You can love it or you can hate it but you can’t take a middle ground for Dogville. It is a potpourri of various aspects of story telling wrapped under one banner. Though, it is at once experimental and innovative, philosophical and absorbing, provocative and exciting, dull and boring, ugly and hell rising, gripping and mind numbing, yet in the end it remains a stupendous observation on human behavior.
The film has heavyweights like Nicole Kidman playing the character of Grace, Paul Bettany as Tom Edison, Patricia Clarkson, Stellan Skarsgaard and the list is endless. The movie offers no distractions of fabulous locales and poetic sceneries. The entire movie is shot on a sound stage where the street-plan, houses, even the dog and its resting place are marked by a white chalk. There are very few props like a bed, chair perhaps a table. The actors express opening of a door or stepping into the neighbor’s house since there are no doors or houses, even the barking of the dog is a mere sound effect.
Chased by gangsters Grace comes to hide in this little town near the Rocky Mountains. The film is set in the era of the great depression and there is always a morbid mood lingering therefore. Then villagers are suspicious of Grace and are not willing to have her hide in their village but Tom, an earnest young man, persuades the villagers to give her a trial run before taking her in. Tom is taken in by Grace’s easy charms and is besotted by her, even the villagers start liking the pleasant Grace, she is almost like the sunshine in their lives and made them “smile like a prism of light”.
However the relationship built with the seemingly decent and simple village folks that was increasingly pure and uncomplicated in the beginning becomes excruciatingly exploitative by the end. When wanted posters appear, the stake on Grace staying on is increased too. The very same “good, honest people of Dogville,” who provide her with a haven against the gangsters, lock her up, tie her to a bed and use her as the unpaid prostitute of the village. Even Tom, who is so much in love with her and is always on principally high grounds, succumbs to the villagers’ wishes and colludes with them. They used her till every shred of humanity was torn to shreds.
In a shocking twist of events, we find that the gangster chasing Grace is no other than her own father. In her angst, pain and wrath especially at her own lover Tom and the family with kids, she passes an apocalyptic verdict that ends in violent brutality.
Little did she know that such darkness resided in her – she, who was running away from brutality and violence of a gangster’s life. Her inner hollowness, in the few days she spent in Dogville, alleviates with one dictate from her.
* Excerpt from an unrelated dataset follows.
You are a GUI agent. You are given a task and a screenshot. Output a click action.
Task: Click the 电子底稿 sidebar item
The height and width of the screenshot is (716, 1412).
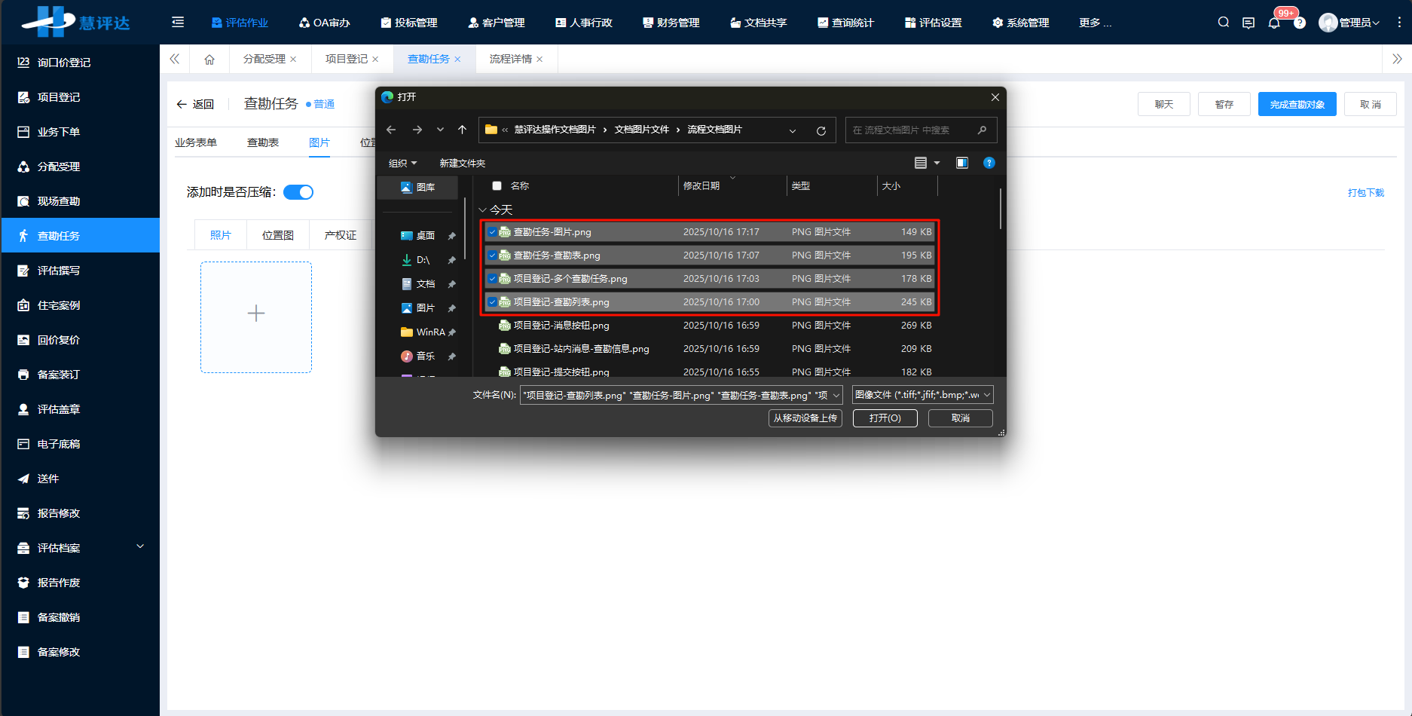click(x=57, y=443)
Dogville has been portrayed as America critics say, but it is universally true in any society that provides for the weak yet takes advantage of them in terrible ways. It makes us realize that human beings are capable of impalpable abomination, which is covered by seemingly polite façade. We find some sort of consolation and redemption when the narrator says “And if one had the power to put it to right it was one’s duty to do so – for the sake of other towns, for the sake of humanity. And not least for the sake of the human being that was grace herself.”
(I leave you with two emotionally numbing scenes from Dogville)
I guess I’m feeling bad when I say I haven’t watched the movie till now 😛 But yes, definitely on my to-watch list! 🙂 Thanks for sharing, Ahana!
Dont feel bad Shalz, I am sure I havent watched some good ones that you have. But keep an eye on the space because some of the films are worth the watch!
Great review! Would definitely watch it…
Seems like an interesting movie. Missed out on so many good ones.